Mar 10, 2014 | by Franck Cushner, CFP®
As frigid temperatures descended across the northeast, southeast, and Midwest, demand for heat increased dramatically. The single most utilized commodity to heat homes and businesses throughout the country is natural gas. So as the demand for heating escalated, so did the demand for natural gas. The U.S. Department of Energy closely monitors and tracks the cost of natural gas, especially during times of increased demand. The price of natural gas, as measured by BTUs (British Thermal Unit), has doubled in the past year, from $3.26/BTU to a five-year high at over $6.55/BTU.
Optimistically, the recent increase in demand spurned by cold weather has been quenched with primarily a domestic supply of natural gas. Over five years ago the U.S. was still reliant on natural gas imports to satisfy its demand, and now that demand is almost entirely being met by domestic production alone.
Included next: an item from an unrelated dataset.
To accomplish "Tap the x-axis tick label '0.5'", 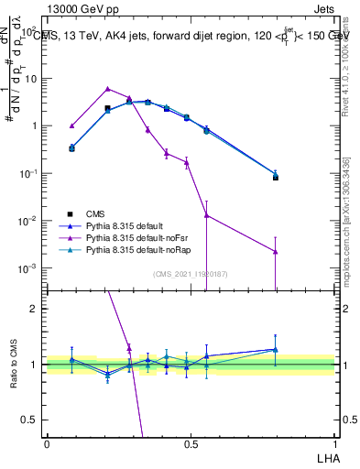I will point(190,443).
Dramatic short-term increases in demand are known as spikes, which translate into price spikes should supply remain unchanged. Prices tend to return to their normal levels once the weather improves or additional supply is brought to market.
As additional domestic supply is brought on, new uses of natural gas are identified nationwide. Natural gas has even made its way to professional football fields, where heated tubes beneath the field keep the ground from freezing in the winter and allows grass to grow evenly throughout the year.